IMHO it is competitive renewables that is a death sentence for current reactor tech. Nuclear needs to go back to the drawing board and come up with more efficient and realistic designs.

1 comments

There are no competitive renewables. Photovoltaics can't survive at scale without massive government subsidies or screwing the environment like in China (choose one), wind power doesn't scale, and don't even get me started about biodiesel.
PV are pretty much competitive now without subsidies in current studies and getting better all the time. The "renewables are not competitive" is a thing of the past.
Like I said -- only if you disregard the environmental impact and account for reusing the scraps from microelectronics industry (which is a good thing, sure -- but can't be expanded much). Crystalline silicon production is messy.
Isn't PV a primary market for silicon? Sure looks like it:

https://commons.wikimedia.org/wiki/File:Polysilicon_prices_h...

(the price drop is mostly a result of pretty big increases in production)

Environmental impact of PV is negligible compared with the alternatives, especially fossil fuels.
Well, fossil fuels are not an option anyway, but going full nuclear with closed cycle is much cheaper and environmentally safe.

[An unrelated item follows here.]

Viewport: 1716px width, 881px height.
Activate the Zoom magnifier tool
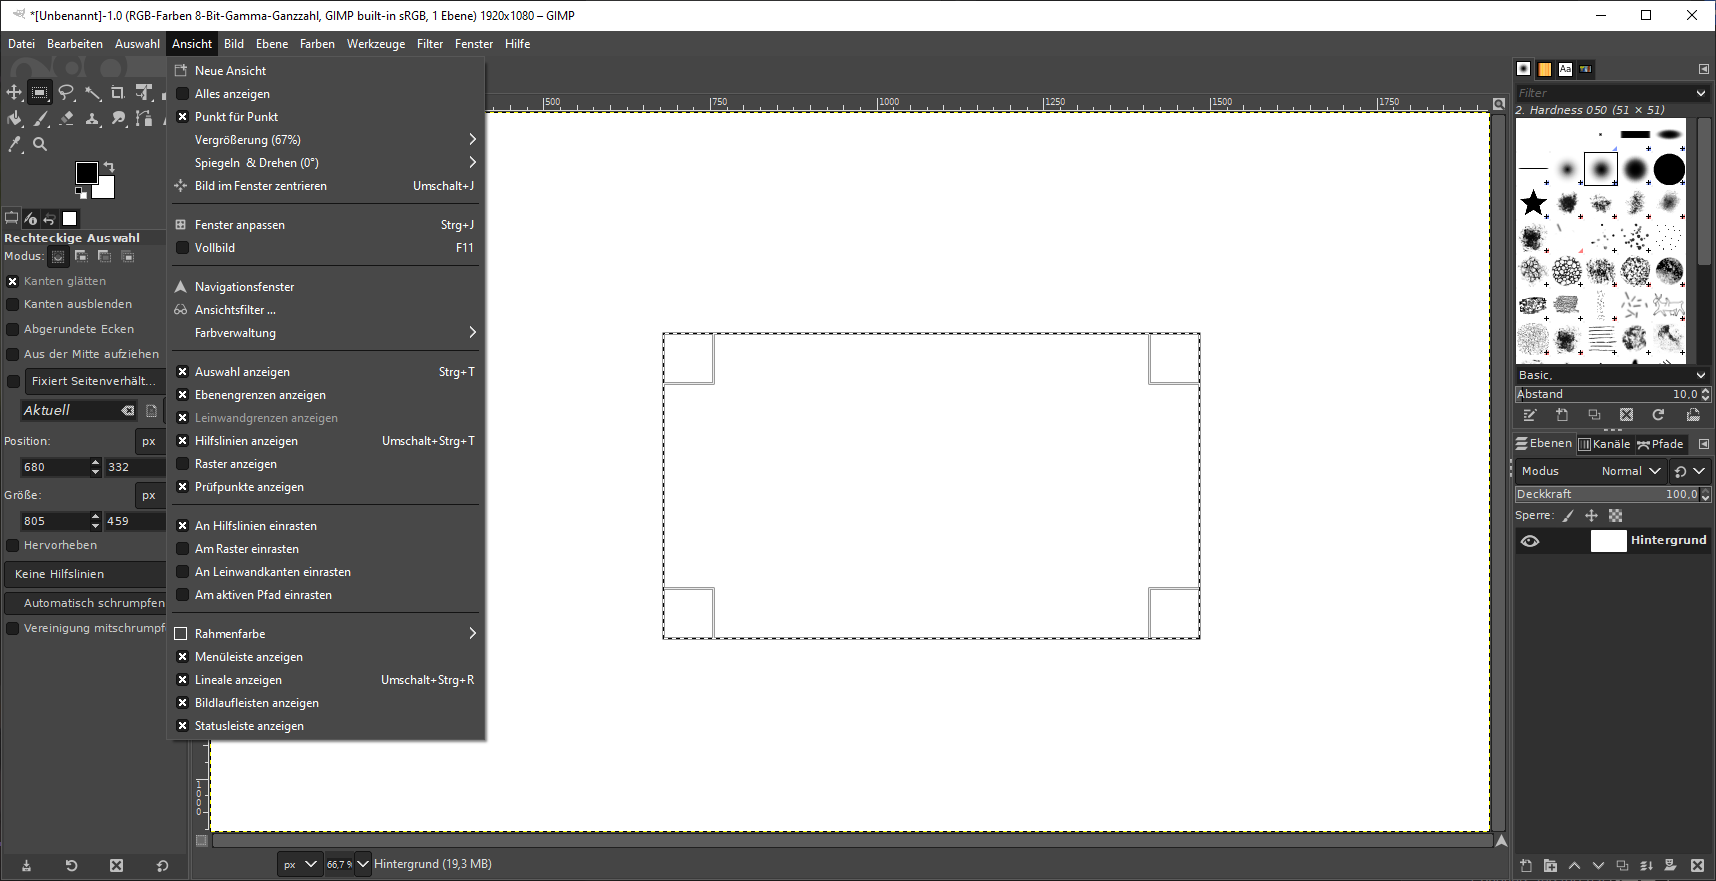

The only problem are proliferation concerns...
I disagree. I don't even think nuclear waste is that big of a problem. I think at this point is a efficiency and engineering issue. From 2010 to 2017 the $/Mhw projections in Solar have gone down by 81% while in Nuclear it was only 19%. Wind 63%. PV is lower than nuclear now. Estimates for 2022 are even more difference. Nuclear is just not worth it at this point.

https://en.wikipedia.org/wiki/Cost_of_electricity_by_source

PV and wind power cannot provide base load power.
Some studies beg to differ. Also improvements in batteries will make this problem much less important. And even then, they don't have to cover 100% of the energy generation, if they cover a significant % with the rest provided by more traditional sources, it might be enough.

http://redgreenandblue.org/2017/07/18/myth-baseload-power-no...

http://www.abc.net.au/science/articles/2010/12/02/3081889.ht...

Good luck with storing GWh of electricity in batteries for more than 15 minutes. They have terrible energy density even before mentioning costs. In fact they're not even cost efficient for home scale battery backed solar/wind projects. You need to replace the batteries every 8 years. How do I know that? We've been installing PV for 10 years. The only uses for battery backed PV/wind were remote areas with no grid access.

The only commercially viable electricity storage available today is pumped hydro. Flywheels and molten salts are also working technical solutions and could be used for wind and solar thermal.

The articles mention many options and reasons why the base load problem is vastly overblown. Batteries will probably help in households. The combination of all these methods is what you have to look at. And these technologies are still rapidly improving, they should start being a significant % of energy generation and start taking on the base load issue slowly of course.